My guess is that "primary" wasn't meant to be a technical answer, but rather a marketing answer --that the 2-out-of-3 area it is controlling is the primary performance determiner for the chip. Which would lead one to think PS and VS, tho that "geometric" bit still smells like vs, even tho I can't find any vs results to support that.

At the same, if I understand you correctly, they left the 470 clock where you were used to seeing the clock from NV40 and put the 430 clock somewhere new? This would argue against the idea that there was any great scheme to hide it, or it would have been the other way 'round.

Edit: Come to think of it, have you been able to gain control of that clock independant of the 430 clock, even if the driver/bios still adds another 40 on top of whatever you put there? Manipulating both clocks (or all three) different directions more or less independantly (except for whatever the "add" is) should create some interesting results.
 
From reading Unwinders reply above it initially sounded to me that maybe they were boosting the ROPS because they have not got a 1:1 with the internal pixel pipelines, but I recall that Rys, or maybe somebody else saying the tests do not confirm this.

Very puzzling, but also very intereting. Curisor and curisor :) . Anyone know an Asus contact, that would clear it up quickly if nvidia are being silent. Asus have a very clever set of engineers, the work they did with enabling PAT on 865 and bypassing other Intel clock restriction mechanisms shows this. I wonder what smart Doctor shows on the 7800GTX ?

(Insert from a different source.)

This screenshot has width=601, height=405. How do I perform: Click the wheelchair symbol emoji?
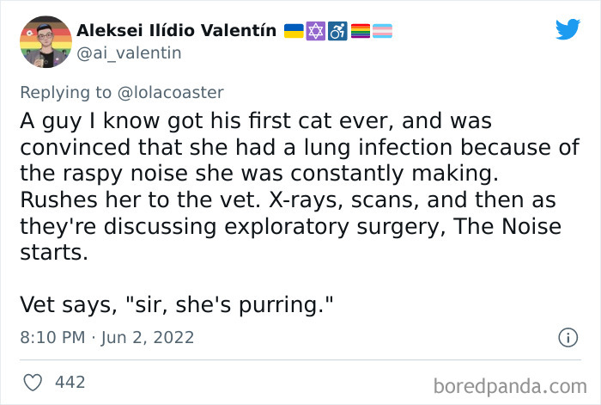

I assume they have the same level of boost for all 3d apps, or does it vary, say like between DX7 / DX8 and DX9 to try and optimise down to that level of granularity...
 
geo said:
My guess is that "primary" wasn't meant to be a technical answer, but rather a marketing answer

I think this is essentially the answer; since the different PLL that generates the clock for these two blocks in 3D mode remains at 430MHz, a "primary clock" label for the 430MHz value seems natural to me. What I wanted to ask is whether Unwinder has investigated this PLL's behaviour in 2D mode; is it inactive? Or is used for something else? Plus, about the mention of three blocks in the core; what parts of the core do they represent? What job do they do?